I mean, just as an example, just to show you the strong, strong brand name, last month in "Food and Wine Magazine" they put out an article on the ten best chefs that they've picked for last year. These are young chefs, just, you know, somewhat recent graduates over the last number of maybe four or five years. And of course a PCI graduate was one of those people that really had that high esteem, you know, honor. So, I mean, it's just a great, great school.
OK. Great. Thanks a lot.
Operator
We take a follow-up question from , William Blair.
Yes. Do you have any authorization to repurchase shares at this point, and where does that option rank in the pecking order of potential uses of cash for you?

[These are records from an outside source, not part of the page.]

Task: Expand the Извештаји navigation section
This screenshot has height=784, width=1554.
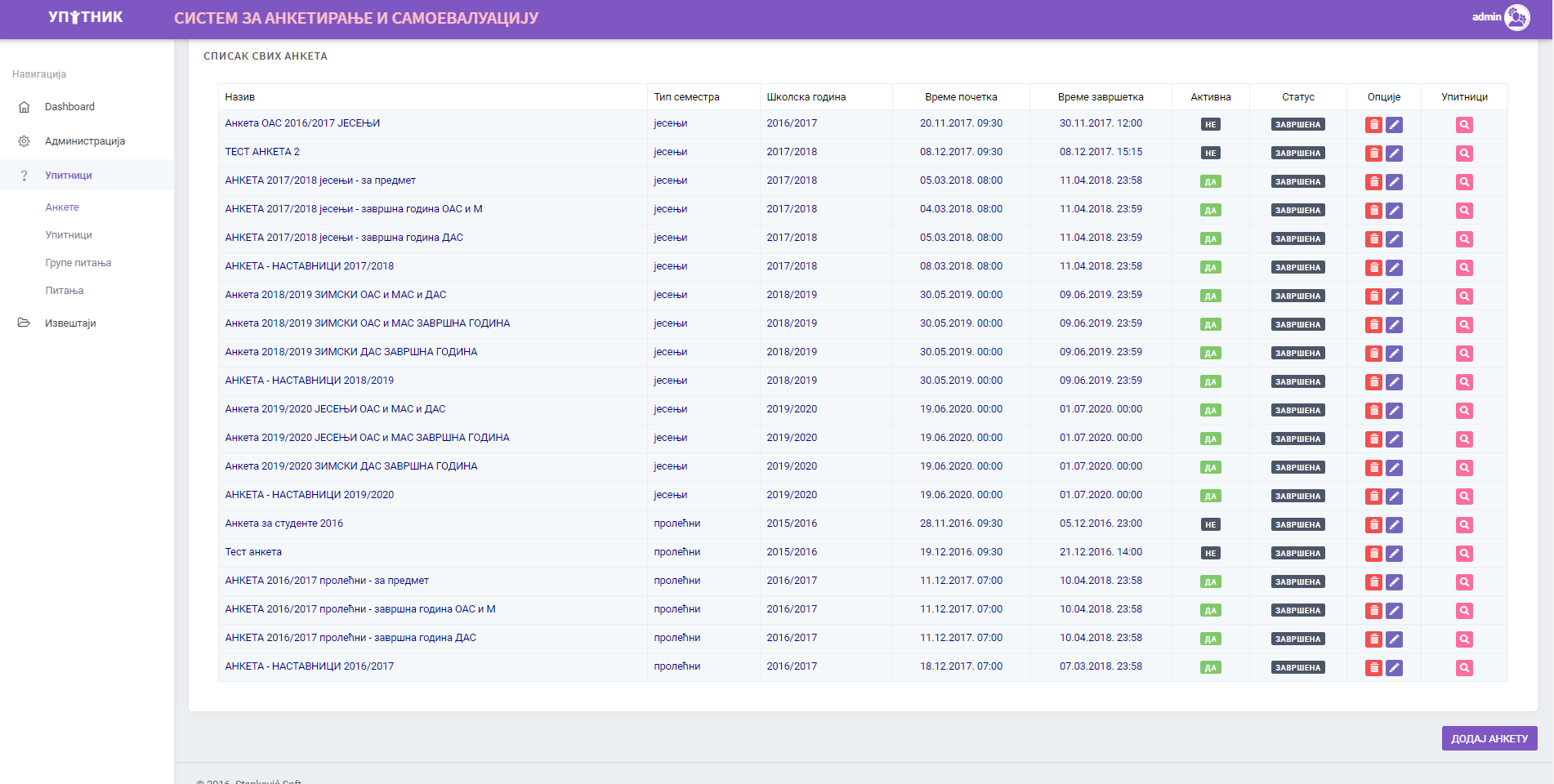Action: pyautogui.click(x=70, y=323)
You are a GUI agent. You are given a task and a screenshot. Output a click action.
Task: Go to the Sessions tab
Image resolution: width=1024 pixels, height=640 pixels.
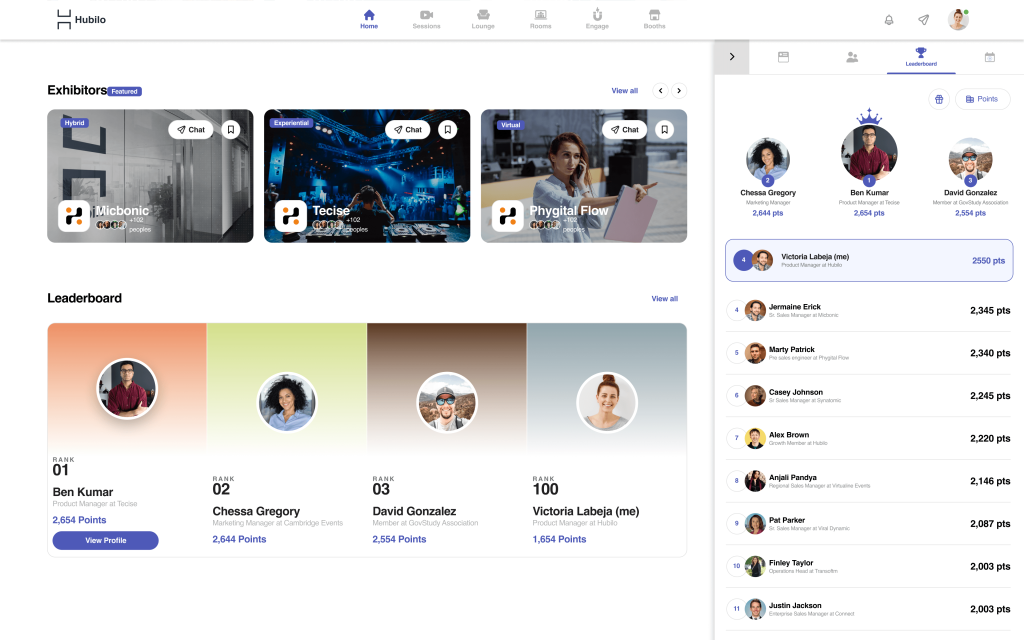(426, 19)
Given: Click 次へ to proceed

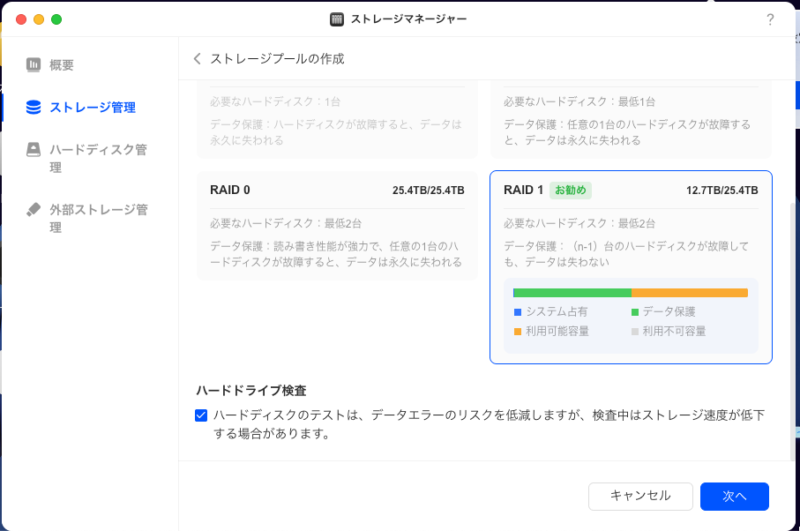Looking at the screenshot, I should [x=734, y=496].
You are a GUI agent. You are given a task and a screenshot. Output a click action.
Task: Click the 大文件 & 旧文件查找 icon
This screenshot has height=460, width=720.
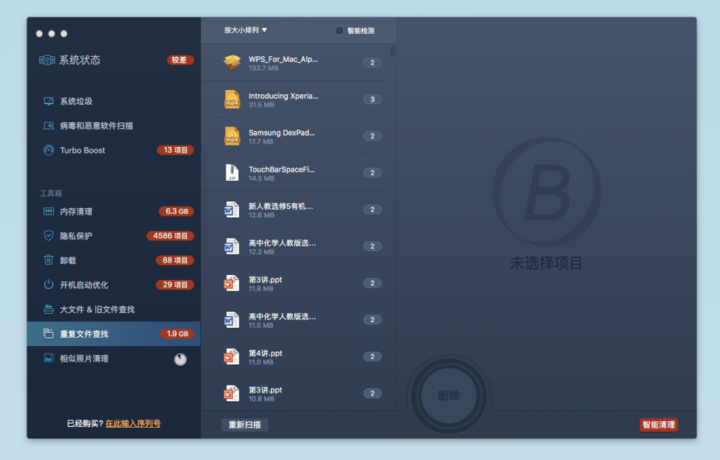coord(48,309)
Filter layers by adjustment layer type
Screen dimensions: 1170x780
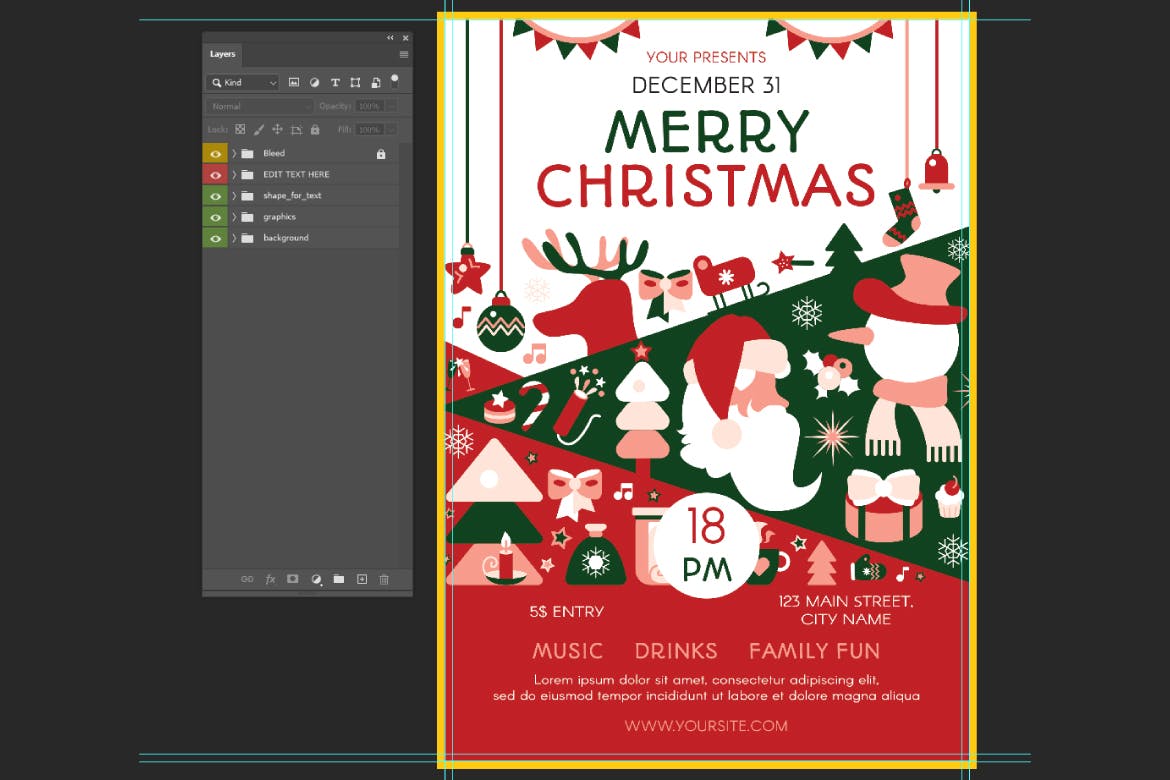(314, 83)
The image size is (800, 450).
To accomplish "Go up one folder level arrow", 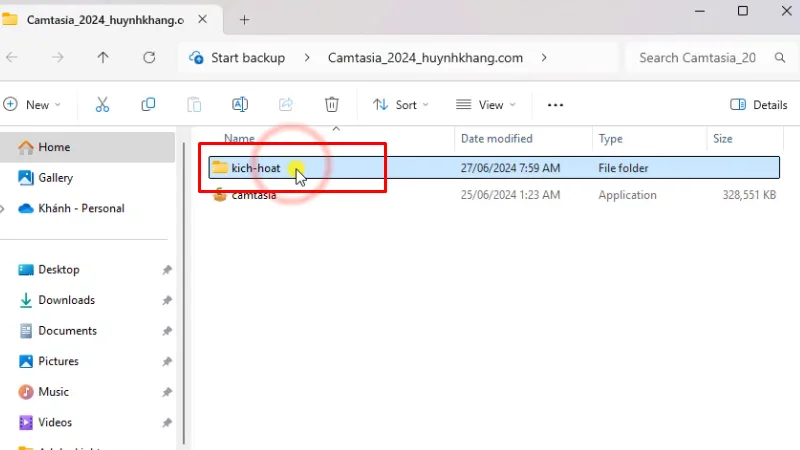I will [x=103, y=58].
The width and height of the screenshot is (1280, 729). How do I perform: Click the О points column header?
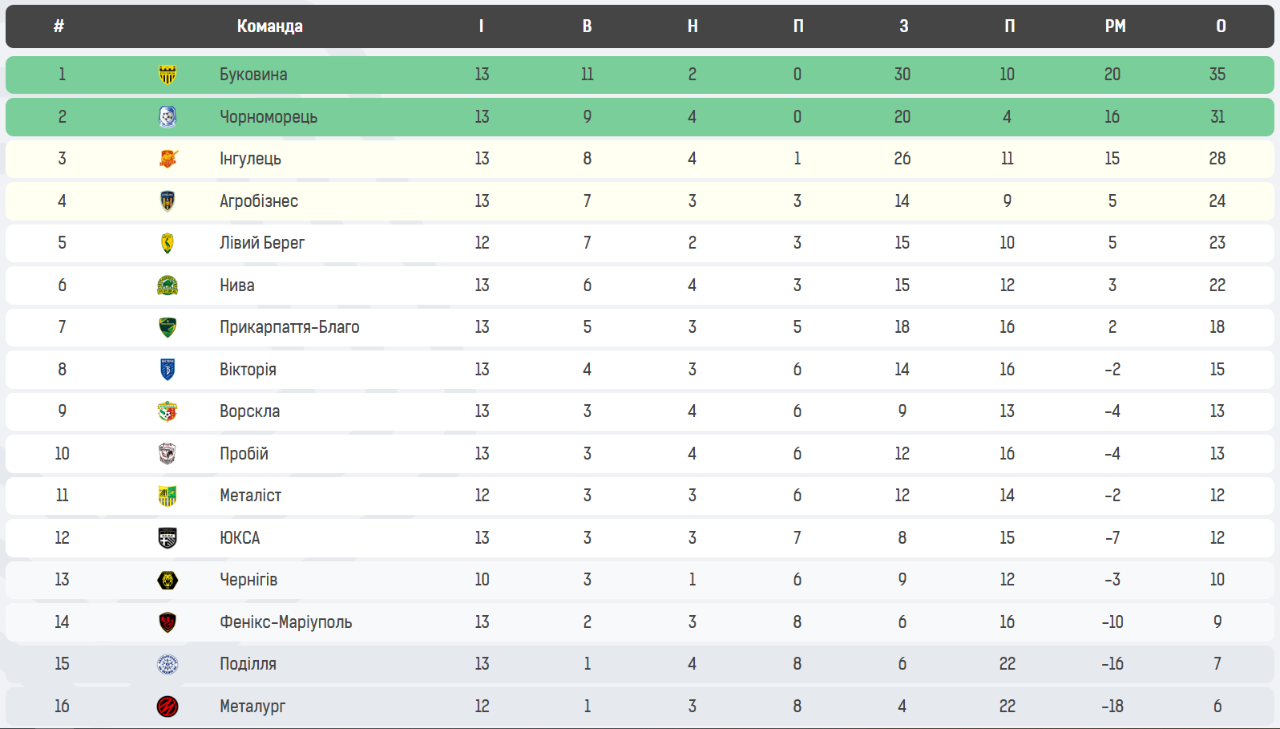[1221, 27]
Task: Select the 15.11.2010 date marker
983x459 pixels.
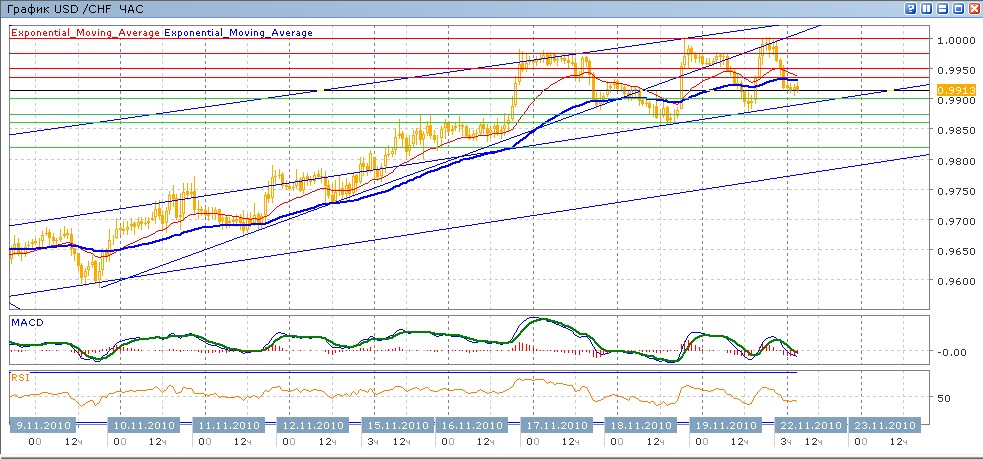Action: point(396,424)
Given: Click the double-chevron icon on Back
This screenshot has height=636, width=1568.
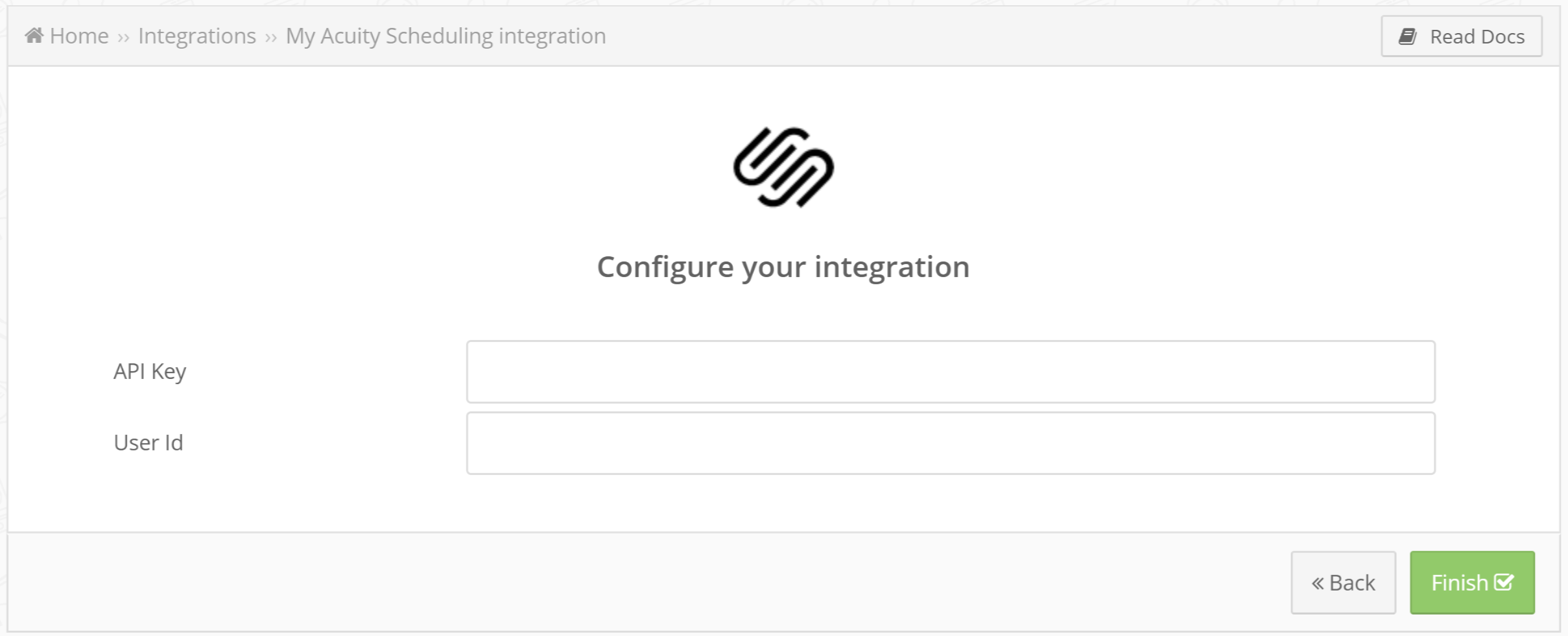Looking at the screenshot, I should point(1318,583).
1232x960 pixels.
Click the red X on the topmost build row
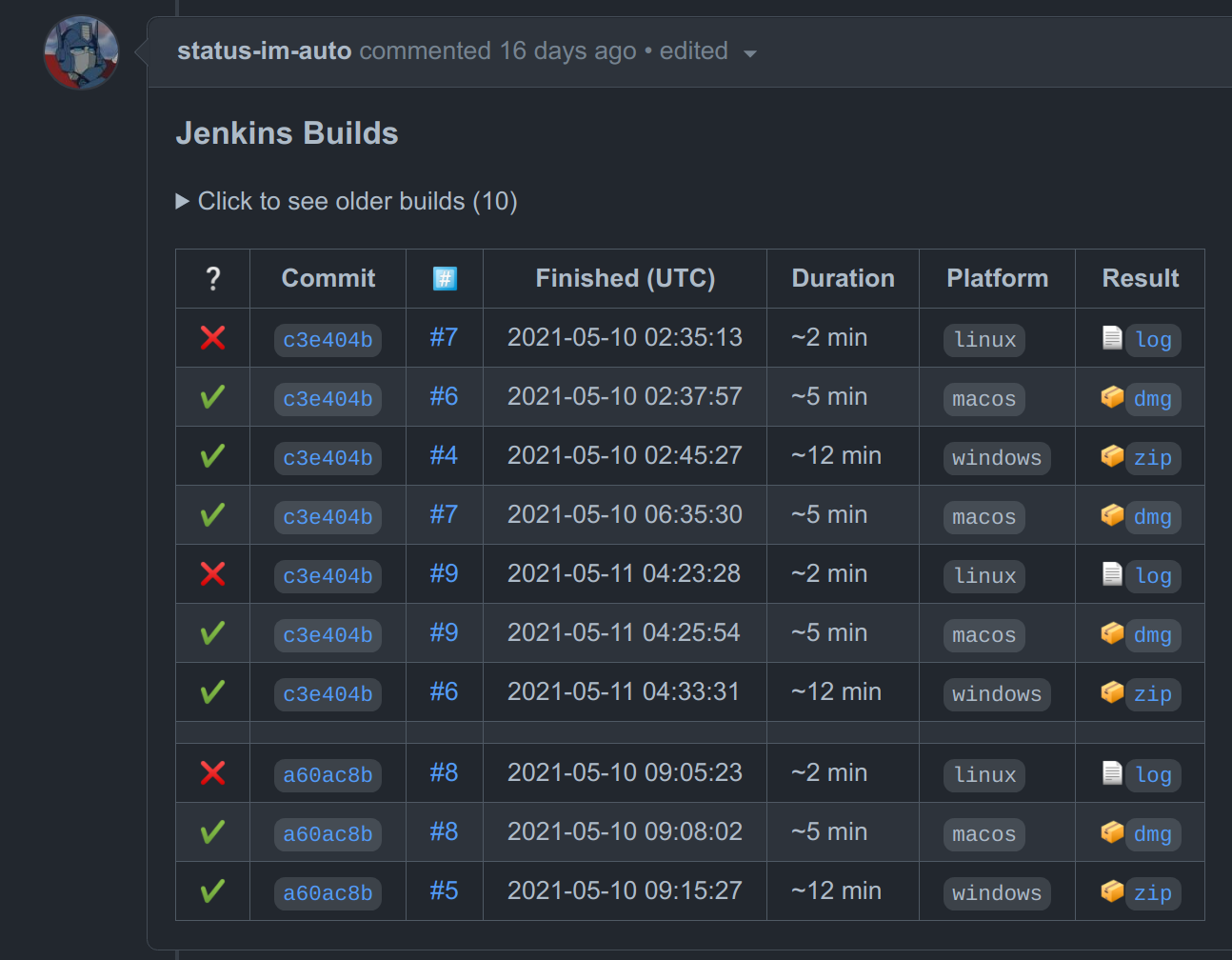(x=211, y=338)
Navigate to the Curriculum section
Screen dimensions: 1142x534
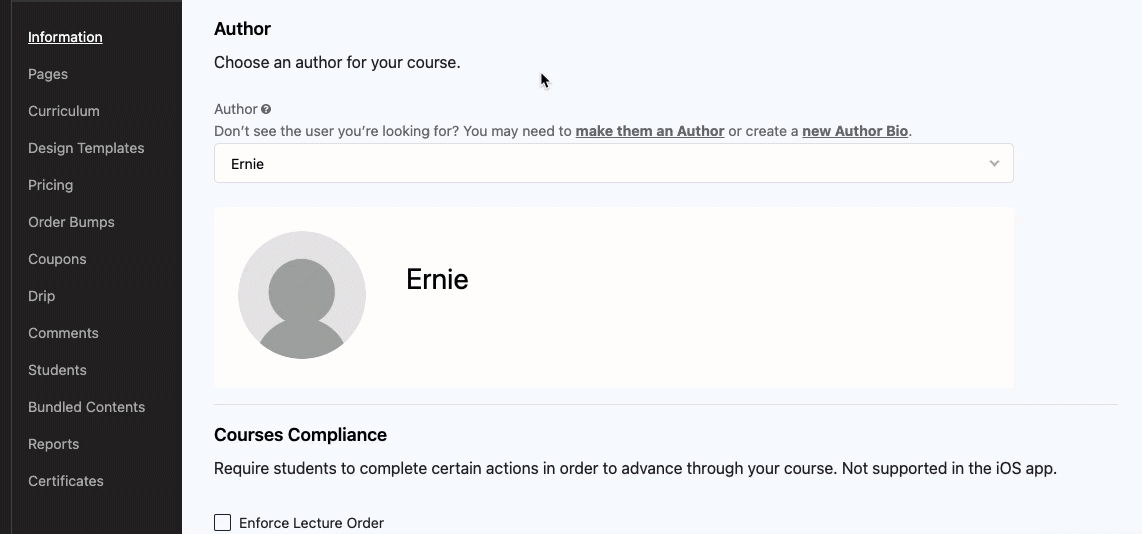click(x=63, y=111)

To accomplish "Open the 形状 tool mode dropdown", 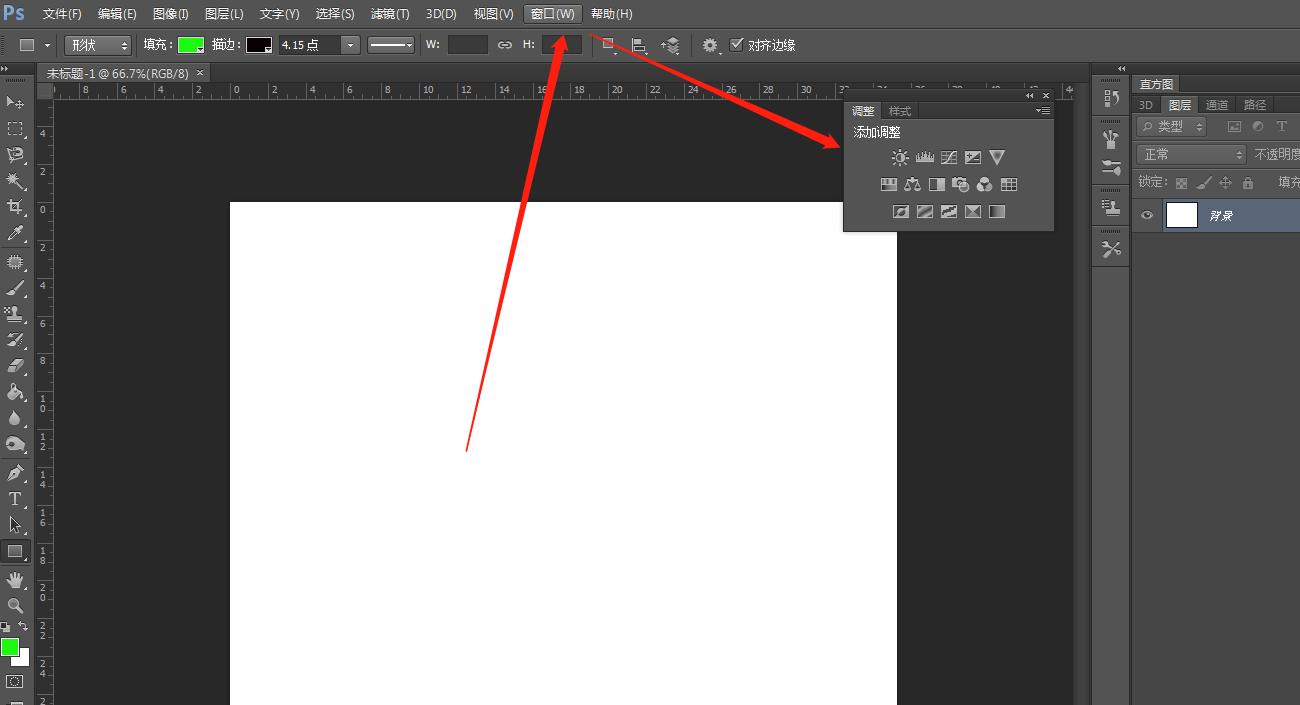I will pos(98,45).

- Chief Financial Officer, Executive Vice President, Treasurer, Secretary and Director
We do not have an authorization to repurchase shares. And in terms of the pecking order, when we look at, you know, our uses of cash, our plans in terms of potential investment in the business and acquisitions, it is not at this time, you know, kind of high in the list. Of course, dependent on what goes on in the market on a prospective basis in, you know, where stock prices are and where they stay, that would be something we would always look at as conditions change.
- Chairman, President and Chief Executive Officer
I mean, you will be, you know, I mean, I mean basically we have a lot of great uses for our cash, and I think as time unfolds here, especially this year and on into next year, you know, I think it's going to be really some spectacular things that comes as a result of rolling out some of the strategies that we have set in motion.
Great. Thanks so much.
Operator
There are no further questions at this time. I'd like to turn the call back over to Mr. Larson for any additional closing comments.
- Chairman, President and Chief Executive Officer
Great, just one final comment. I just wanted to let you know that our prospects look bright, our population is at an all time high, which insures future revenue, to some extent, gives you a lot of visibility. The new school startups are coming along as planned, in fact ahead of plan. Students waiting to start school are up 27 percent over last year, and this certainly looks great for the summer and fall starts.
The economy is working in our favor, our message is being responded to from our various advertising forums at record levels. More of our new program transplants will be starting, which we had planned on in the third and fourth quarter. And then just another strong statement that I want to make is we will have the largest revenue from brick and mortar in 2002, and our online is coming on very, very strong. Thank you for everybody's time and have a nice day.
Operator
That concludes today's conference call. Thank you for your participation. You may now disconnect.